We touched on passwords last week giving some basic advice on lost passwords. This week I want to dig a little deeper. How to make them stronger, better and more memorable than before. Security goes beyond the password into the physical world but we will get there later.
Last week we gave some basic instructions and a list of passwords that are the top 24 hacked. Unfortunately the biggest problem today is you need so many passwords that its very hard to remember them all. Most websites you will need a password for everything, including your banking and even Facebook or your email. If you don’t have a good place to store them then you will no doubt try to make them all similar and simple so you don’t forget. Or maybe you place a sticky note next to your monitor with you most important passwords on it.
Here is the problem with using the same password in many places. Lets say you fall victim to a phishing attack while you are logging into Facebook. Now the hacker has your email and password. Next they can start trying to use your captured information to log on to your bank account and everything else. For this reason please do not use the same password in lots of locations.
Simple passwords are just flat out bad. If you use a basic word that comes from a dictionary, the computers of today can do a basic dictionary hack and get the password out in a matter of minutes. Other simple passwords can be done even faster.

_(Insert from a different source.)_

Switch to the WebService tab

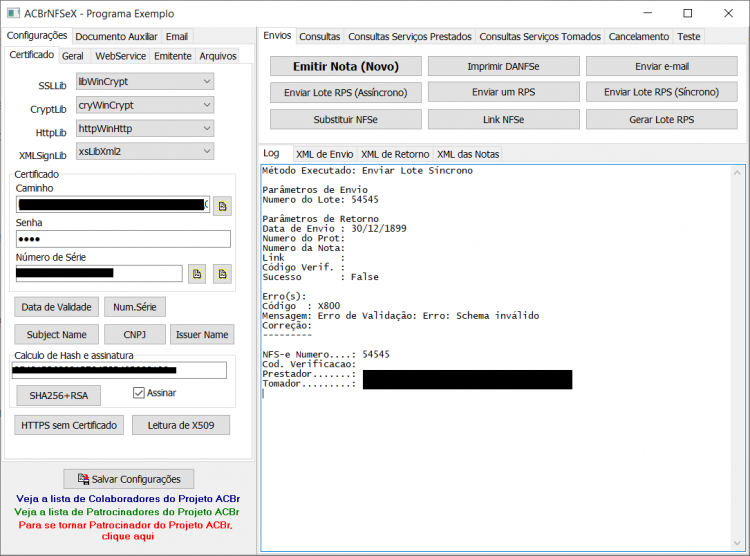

Here is the recommend password requirement list:
- A password should contain at least eight characters.
- The password should have at least three of the four following types of characters — upper-case letters (ABC), lower-case letters (abc), numerals (123), and punctuation marks or other special characters (!#$%&*_=+? ).
- Avoid common names, slang words or any words in the dictionary.
- Don’t include any part of your name or any part of your email addresses.
- Don’t use information to anything that can be learned from your social networking profiles or an Internet search. In other words, don’t make it your favorite band or movie, your pet’s name, your nickname, your phone number or, especially, your birth date.
If you are having a hard time with the random passwords, then we have a solution for you. Try a sentence. For example take the sentence “I work in Portland, Oregon and love it” and turn it into a password “iW@pdx&L1T”. In this way you remember the complex password through a sentence. You don’t have to shorten every word, or even use the first letter. Go with what helps you.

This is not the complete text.